Zentrale Themen der Konferenz waren das Bemühung um verstärkte Prävention und verbesserte Behandlung. Außerdem ging es um Fürsorge und Unterstützung für Aids-Patienten. Zahlreiche internationale Nicht-Regierungsorganisationen und Institutionen, die nach Mexiko-Stadt gekommen waren propagierten überwiegend das Kondom als die einzige und sicherste Präventionsmethode. Anders die katholische Kirche. Auch Kirchenvertreter sprachen sich für verstärkte Präventionsmaßnahmen aus, betonten aber, dass Abstinenz und Treue die beste und einzige sichere Alternative sei, um die Aids-Epidemie zu stoppen.

Zu diesem Thema stellte die Bischöfliche Kommission für Sozialpastoral in Mexiko (CEPS) jüngst ein Dokument vor, das sich mit dem Engagement aus dem Glauben „für das würdevolle Leben unserer an HIV erkrankten Brüder und Schwestern“ befasst. Bei der Vorstellung des Schreibens verneinte der Vorsitzende der CEPS, Gustavo Rodríguez Vega, dass die aus der Kirchenlehre hervorgehenden Empfehlungen keineswegs ein Hindernis für die Bemühungen im Bereich der Informationsverbreitung und Prävention seien. Vega hob hervor, dass die Prinzipien der Kirche deutlich seien, aber durchaus mit den Gesundheitsprogrammen der Regierungen oder anderer Autoritäten koalieren könnten. Vega sagte, verschiedene internationale Erfahrungen würde belegen, dass Abstinenz und Treue der beste Einsatz im Kampf gegen Aids seien. „Wir vertrauen dieser Methode, weil wir gute Beispiele aufweisen können.“. So habe beispielsweise die Regierung Ugandas von 1992 bis heute durch Maßnahmen zur Förderung von Abstinenz und Treue in der Ehe die Rate der HIV-infizierten Personen von 18 Prozent auf heute 6,7 Prozent. gesenkt.
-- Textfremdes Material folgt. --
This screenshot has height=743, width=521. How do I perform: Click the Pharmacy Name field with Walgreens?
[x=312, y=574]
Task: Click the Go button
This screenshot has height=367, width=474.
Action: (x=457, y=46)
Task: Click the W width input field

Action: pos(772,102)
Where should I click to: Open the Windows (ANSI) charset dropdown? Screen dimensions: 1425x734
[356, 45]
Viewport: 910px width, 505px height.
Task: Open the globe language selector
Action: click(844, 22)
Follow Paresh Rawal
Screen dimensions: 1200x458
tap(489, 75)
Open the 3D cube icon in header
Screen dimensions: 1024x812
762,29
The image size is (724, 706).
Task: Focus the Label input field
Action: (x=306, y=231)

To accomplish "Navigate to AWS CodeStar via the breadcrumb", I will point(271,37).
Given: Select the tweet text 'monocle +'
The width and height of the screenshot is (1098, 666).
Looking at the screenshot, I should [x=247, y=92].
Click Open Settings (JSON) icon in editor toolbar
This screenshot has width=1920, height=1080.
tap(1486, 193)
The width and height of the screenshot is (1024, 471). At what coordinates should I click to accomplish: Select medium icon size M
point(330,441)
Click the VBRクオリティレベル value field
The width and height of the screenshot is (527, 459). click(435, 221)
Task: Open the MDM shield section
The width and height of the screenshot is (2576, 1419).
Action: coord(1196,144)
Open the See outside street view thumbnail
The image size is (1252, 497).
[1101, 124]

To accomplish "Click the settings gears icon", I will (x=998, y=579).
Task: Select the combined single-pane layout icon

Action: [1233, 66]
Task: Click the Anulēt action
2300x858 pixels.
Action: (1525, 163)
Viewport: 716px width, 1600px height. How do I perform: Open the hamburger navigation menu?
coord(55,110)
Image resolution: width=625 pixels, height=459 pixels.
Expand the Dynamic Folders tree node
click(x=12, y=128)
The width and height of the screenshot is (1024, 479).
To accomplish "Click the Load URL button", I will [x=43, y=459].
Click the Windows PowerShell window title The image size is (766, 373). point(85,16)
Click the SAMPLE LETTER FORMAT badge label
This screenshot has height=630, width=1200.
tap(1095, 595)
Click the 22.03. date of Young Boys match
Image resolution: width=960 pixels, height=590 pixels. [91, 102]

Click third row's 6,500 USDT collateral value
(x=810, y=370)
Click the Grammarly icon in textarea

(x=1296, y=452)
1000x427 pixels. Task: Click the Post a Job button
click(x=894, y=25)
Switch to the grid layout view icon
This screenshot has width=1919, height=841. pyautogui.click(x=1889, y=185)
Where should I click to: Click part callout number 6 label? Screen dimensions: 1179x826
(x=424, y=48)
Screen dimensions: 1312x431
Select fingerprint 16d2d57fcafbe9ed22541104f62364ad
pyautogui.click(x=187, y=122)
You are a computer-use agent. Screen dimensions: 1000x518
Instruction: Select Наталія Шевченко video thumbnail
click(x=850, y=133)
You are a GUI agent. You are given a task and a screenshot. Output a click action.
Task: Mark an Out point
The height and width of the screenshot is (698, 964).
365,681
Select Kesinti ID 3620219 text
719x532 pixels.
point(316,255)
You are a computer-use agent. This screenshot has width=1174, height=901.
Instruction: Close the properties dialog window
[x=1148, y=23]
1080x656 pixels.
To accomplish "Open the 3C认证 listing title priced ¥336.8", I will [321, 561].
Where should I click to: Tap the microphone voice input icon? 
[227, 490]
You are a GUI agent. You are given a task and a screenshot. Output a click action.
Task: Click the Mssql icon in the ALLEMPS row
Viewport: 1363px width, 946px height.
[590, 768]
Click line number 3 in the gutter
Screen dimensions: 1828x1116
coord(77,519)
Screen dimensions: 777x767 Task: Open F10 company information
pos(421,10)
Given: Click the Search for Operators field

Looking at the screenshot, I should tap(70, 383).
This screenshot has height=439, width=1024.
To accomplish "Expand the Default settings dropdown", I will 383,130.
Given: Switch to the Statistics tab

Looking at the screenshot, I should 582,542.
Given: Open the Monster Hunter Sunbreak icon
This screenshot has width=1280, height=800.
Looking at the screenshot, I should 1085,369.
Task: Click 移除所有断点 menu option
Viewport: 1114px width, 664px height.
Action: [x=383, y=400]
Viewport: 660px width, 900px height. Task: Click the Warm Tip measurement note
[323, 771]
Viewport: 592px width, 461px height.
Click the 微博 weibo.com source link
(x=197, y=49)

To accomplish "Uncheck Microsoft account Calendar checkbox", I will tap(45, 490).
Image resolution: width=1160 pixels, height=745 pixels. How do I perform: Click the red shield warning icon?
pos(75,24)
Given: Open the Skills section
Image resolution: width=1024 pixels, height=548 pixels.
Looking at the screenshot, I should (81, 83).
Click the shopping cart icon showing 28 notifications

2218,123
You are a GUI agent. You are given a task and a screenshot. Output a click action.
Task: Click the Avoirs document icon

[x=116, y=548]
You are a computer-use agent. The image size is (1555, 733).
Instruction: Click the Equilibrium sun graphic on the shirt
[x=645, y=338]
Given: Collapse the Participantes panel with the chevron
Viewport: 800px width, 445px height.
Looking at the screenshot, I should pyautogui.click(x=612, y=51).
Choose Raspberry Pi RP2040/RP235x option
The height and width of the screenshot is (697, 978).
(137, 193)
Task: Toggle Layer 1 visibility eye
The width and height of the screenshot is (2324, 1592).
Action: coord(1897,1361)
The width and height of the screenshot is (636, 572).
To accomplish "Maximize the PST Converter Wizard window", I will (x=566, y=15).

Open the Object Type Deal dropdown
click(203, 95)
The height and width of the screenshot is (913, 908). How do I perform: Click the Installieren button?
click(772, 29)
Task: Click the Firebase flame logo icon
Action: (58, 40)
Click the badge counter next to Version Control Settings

Der Weihbischof von Monterrey, einer der größten Städte im Norden Mexikos, rief dazu auf, verstärkt gegen die Diskriminierung von Aids-Infizierten vorzugehen. „Nächstenliebe steht allen zu“, betonte er. Sie schließe alle ein. Ob Prostituierte oder Drogenabhängige: „Allen gehört unsere Zuwendung“. Das Anliegen der Kirche in Mexiko sei, sich menschlich und christlich besonders um die an Aids Leidenden zu kümmern und die Krankheit nicht zu einer Schuldfrage zu machen.

Aus Anlass der Welt-Aids-Konferenz in Mexiko forderte Caritas International mehr Hilfe für aidskranke Kinder gefordert. Es fehle an Geldern für eine kindgerechte Therapie, sagte der Aids-Referent von Caritas Internationalis, Robert Vitillo, im Interview mit Radio Vatikan. Auch mit Blick auf die Sensibilisierung und Erziehung der Menschen sei „noch viel zu tun“. Statt bloßer Information gehe es um die Vermittlung von Werten und die Achtung vor dem eigenen wie dem fremden Körper. Die Kirche und ihre sozialen Einrichtungen forderte Vitillo auf, ihren Einsatz für HIV-Infizierte in Zukunft noch zu verstärken.

Die Krankheit betreffe nicht nur die gesundheitliche Ebene, sondern beeinflusse auch soziale Strukturen. Zugleich würdigte Vitillo einen leichten Fortschritt bei der medizinischen Versorgung aidskranker Erwachsener. Rund 30 Prozent der HIV-Infizierten würden mittlerweile mit antiretroviralen Medikamenten versorgt.